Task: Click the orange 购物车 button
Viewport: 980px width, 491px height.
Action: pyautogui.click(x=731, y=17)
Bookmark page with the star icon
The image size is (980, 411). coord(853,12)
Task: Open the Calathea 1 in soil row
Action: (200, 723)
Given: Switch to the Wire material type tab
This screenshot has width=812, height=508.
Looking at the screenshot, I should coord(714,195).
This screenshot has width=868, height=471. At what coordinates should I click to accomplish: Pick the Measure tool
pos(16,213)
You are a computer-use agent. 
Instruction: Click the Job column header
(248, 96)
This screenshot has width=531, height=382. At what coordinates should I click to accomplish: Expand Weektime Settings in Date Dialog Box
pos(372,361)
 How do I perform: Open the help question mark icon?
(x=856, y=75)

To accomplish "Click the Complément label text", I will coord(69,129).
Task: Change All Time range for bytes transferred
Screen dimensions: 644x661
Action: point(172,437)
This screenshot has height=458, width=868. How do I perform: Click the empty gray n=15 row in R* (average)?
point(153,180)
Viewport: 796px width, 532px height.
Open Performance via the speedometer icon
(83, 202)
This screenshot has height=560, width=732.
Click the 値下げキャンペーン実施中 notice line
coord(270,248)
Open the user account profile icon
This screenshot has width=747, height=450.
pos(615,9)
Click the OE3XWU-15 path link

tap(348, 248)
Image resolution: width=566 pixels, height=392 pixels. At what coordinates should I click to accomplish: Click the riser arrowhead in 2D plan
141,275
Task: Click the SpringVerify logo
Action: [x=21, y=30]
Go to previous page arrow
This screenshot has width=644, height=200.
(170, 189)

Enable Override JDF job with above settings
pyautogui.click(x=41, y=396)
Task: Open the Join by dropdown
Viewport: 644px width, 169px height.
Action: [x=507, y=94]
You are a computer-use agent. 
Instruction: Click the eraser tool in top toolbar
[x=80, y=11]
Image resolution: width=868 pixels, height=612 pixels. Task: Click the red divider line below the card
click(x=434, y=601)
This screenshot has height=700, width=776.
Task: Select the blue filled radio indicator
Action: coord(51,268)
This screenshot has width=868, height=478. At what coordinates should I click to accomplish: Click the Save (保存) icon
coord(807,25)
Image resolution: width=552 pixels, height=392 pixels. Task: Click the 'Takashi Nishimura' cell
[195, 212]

▶ The task: Copy out every record above exactly as written.

▶ Result of this task:
Task: Click the orange 购物车 button
Viewport: 980px width, 491px height.
Action: pyautogui.click(x=731, y=17)
Bookmark page with the star icon
The image size is (980, 411). coord(853,12)
Task: Open the Calathea 1 in soil row
Action: (200, 723)
Given: Switch to the Wire material type tab
This screenshot has width=812, height=508.
Looking at the screenshot, I should coord(714,195).
This screenshot has width=868, height=471. At what coordinates should I click to accomplish: Pick the Measure tool
pos(16,213)
You are a computer-use agent. 
Instruction: Click the Job column header
(248, 96)
This screenshot has width=531, height=382. At what coordinates should I click to accomplish: Expand Weektime Settings in Date Dialog Box
pos(372,361)
 How do I perform: Open the help question mark icon?
(x=856, y=75)

To accomplish "Click the Complément label text", I will coord(69,129).
Task: Change All Time range for bytes transferred
Screen dimensions: 644x661
Action: point(172,437)
This screenshot has height=458, width=868. How do I perform: Click the empty gray n=15 row in R* (average)?
point(153,180)
Viewport: 796px width, 532px height.
Open Performance via the speedometer icon
(83, 202)
This screenshot has height=560, width=732.
Click the 値下げキャンペーン実施中 notice line
coord(270,248)
Open the user account profile icon
This screenshot has width=747, height=450.
pos(615,9)
Click the OE3XWU-15 path link

tap(348, 248)
Image resolution: width=566 pixels, height=392 pixels. At what coordinates should I click to accomplish: Click the riser arrowhead in 2D plan
141,275
Task: Click the SpringVerify logo
Action: [x=21, y=30]
Go to previous page arrow
This screenshot has width=644, height=200.
(170, 189)

Enable Override JDF job with above settings
pyautogui.click(x=41, y=396)
Task: Open the Join by dropdown
Viewport: 644px width, 169px height.
Action: [x=507, y=94]
You are a computer-use agent. 
Instruction: Click the eraser tool in top toolbar
[x=80, y=11]
Image resolution: width=868 pixels, height=612 pixels. Task: Click the red divider line below the card
click(x=434, y=601)
This screenshot has height=700, width=776.
Task: Select the blue filled radio indicator
Action: coord(51,268)
This screenshot has width=868, height=478. At what coordinates should I click to accomplish: Click the Save (保存) icon
coord(807,25)
Image resolution: width=552 pixels, height=392 pixels. Task: Click the 'Takashi Nishimura' cell
[195, 212]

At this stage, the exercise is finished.